# Required work
Wherever the string "layer" shows up in the material below, copy that line.

-- Opening Marker --

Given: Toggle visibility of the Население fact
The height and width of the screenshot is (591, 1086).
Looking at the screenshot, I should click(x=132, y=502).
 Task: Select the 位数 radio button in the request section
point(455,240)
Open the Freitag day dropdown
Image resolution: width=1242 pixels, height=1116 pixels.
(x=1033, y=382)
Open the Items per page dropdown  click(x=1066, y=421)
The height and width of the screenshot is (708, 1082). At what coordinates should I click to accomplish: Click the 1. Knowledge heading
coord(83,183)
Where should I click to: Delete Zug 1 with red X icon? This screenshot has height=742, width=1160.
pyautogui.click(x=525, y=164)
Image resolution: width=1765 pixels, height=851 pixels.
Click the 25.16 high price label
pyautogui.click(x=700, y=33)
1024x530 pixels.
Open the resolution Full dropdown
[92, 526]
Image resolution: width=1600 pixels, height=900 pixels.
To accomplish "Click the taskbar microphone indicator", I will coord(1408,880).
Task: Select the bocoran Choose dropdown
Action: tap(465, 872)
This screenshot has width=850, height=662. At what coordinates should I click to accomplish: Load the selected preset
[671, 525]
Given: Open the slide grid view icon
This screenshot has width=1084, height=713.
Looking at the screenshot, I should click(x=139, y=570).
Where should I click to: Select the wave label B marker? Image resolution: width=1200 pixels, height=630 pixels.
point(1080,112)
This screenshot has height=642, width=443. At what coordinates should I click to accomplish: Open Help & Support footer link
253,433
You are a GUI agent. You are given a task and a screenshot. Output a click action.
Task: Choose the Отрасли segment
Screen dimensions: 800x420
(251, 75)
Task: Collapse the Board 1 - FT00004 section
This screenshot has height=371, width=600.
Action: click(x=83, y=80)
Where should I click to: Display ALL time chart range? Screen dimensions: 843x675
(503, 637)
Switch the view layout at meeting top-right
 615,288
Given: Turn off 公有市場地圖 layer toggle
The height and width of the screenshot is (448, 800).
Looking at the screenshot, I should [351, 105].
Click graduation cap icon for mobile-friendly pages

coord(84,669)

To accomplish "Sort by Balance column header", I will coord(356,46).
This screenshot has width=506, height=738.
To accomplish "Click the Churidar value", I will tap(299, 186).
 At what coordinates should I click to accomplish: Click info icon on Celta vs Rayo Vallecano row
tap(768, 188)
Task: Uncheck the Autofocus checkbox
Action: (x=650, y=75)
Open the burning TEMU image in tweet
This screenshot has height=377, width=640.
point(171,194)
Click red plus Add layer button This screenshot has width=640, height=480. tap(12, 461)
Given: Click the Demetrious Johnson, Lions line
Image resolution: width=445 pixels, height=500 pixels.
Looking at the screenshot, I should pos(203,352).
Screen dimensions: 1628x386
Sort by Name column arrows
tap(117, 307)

-- Closing Marker --

# Response to the task
Given: Turn off 公有市場地圖 layer toggle
Click red plus Add layer button This screenshot has width=640, height=480. tap(12, 461)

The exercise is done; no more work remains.